Maxwell’s lawyers are trying to cast doubts about the women’s allegations after using cross-examination to highlight inconsistencies in some of their accounts. In some cases, the encounters the women were recalling happened more than two decades ago.
To support that argument, the defense relied on testimony from cognitive psychologist Elizabeth Loftus, who has for decades studied false, repressed and unreliable memories. Loftus also testified last year at Harvey Weinstein’s New York City rape trial. As memories fade, Loftus said, people become more vulnerable to “post-event” information, including media reports that can distort what they remember.
The trial was originally projected to last six weeks, but prosecutors rested much earlier than expected.
Epstein killed himself at a Manhattan federal lockup in August 2019, a month after his arrest on sex trafficking charges. Authorities charged Maxwell in July 2020, arresting her after tracking her to a $1 million New Hampshire estate where she had been holed up during the coronavirus pandemic.
Maxwell, who declined to testify during the trial, pleaded not guilty and vehemently denied wrongdoing.
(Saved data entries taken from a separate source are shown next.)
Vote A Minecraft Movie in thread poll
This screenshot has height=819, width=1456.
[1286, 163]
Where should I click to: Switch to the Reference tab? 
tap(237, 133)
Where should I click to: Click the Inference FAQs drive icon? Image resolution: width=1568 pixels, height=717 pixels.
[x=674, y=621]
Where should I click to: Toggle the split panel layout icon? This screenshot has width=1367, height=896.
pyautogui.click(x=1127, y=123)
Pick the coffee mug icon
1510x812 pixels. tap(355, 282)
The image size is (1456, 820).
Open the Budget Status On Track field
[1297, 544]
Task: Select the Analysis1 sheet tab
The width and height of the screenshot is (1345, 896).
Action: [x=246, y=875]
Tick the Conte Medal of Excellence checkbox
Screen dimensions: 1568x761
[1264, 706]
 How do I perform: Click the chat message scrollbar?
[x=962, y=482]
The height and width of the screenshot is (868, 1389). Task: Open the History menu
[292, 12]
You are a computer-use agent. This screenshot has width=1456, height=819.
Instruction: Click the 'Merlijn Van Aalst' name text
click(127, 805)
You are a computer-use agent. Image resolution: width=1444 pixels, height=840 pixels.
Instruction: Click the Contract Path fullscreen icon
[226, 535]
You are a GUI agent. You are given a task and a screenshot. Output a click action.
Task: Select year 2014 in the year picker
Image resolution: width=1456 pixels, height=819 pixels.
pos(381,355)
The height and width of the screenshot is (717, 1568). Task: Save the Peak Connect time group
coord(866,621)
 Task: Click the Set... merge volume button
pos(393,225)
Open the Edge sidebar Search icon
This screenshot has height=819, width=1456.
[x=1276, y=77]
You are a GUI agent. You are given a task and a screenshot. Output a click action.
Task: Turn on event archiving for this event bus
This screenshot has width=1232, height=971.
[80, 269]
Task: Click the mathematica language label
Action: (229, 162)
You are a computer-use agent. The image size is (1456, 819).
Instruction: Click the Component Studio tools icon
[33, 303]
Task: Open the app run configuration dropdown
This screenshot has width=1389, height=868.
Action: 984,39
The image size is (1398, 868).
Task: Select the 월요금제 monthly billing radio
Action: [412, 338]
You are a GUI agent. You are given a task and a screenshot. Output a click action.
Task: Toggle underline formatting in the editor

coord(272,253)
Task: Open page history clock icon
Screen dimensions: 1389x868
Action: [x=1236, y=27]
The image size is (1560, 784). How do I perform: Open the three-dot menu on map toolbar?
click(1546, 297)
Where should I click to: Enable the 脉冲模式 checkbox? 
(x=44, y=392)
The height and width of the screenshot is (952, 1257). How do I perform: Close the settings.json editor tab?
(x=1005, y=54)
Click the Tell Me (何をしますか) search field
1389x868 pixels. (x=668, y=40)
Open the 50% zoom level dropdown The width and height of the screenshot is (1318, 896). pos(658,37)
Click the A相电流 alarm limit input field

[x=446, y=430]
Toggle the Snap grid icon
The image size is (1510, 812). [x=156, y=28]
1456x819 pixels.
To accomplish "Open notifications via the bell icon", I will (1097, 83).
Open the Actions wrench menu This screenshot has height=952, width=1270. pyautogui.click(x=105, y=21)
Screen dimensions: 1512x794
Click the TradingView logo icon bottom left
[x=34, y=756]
The 60-year-old British socialite, jailed in Brooklyn since her arrest, called the claims against her “absolute rubbish.” Maxwell’s lawyers and family said she was merely Epstein’s pawn, now paying “a blood price” to satisfy public desire to see someone held accountable for his crimes.
The wealthy, Oxford-educated Maxwell is the daughter of British newspaper magnate Robert Maxwell, who died in 1991 after falling off his yacht — named the Lady Ghislaine — near the Canary Islands. Robert Maxwell, whose holdings at the time included the New York Daily News, was facing allegations that he had illegally looted his businesses’ pension funds.
Ghislaine Maxwell holds U.S., British and French citizenships and was repeatedly denied bail in the run-up to her trial.
A superseding indictment in March also charged Maxwell with two counts of perjury, but the judge granted the defense's request to spin those off into a separate trial. Prosecutors have not said whether they intend to try Maxwell on those two remaining counts.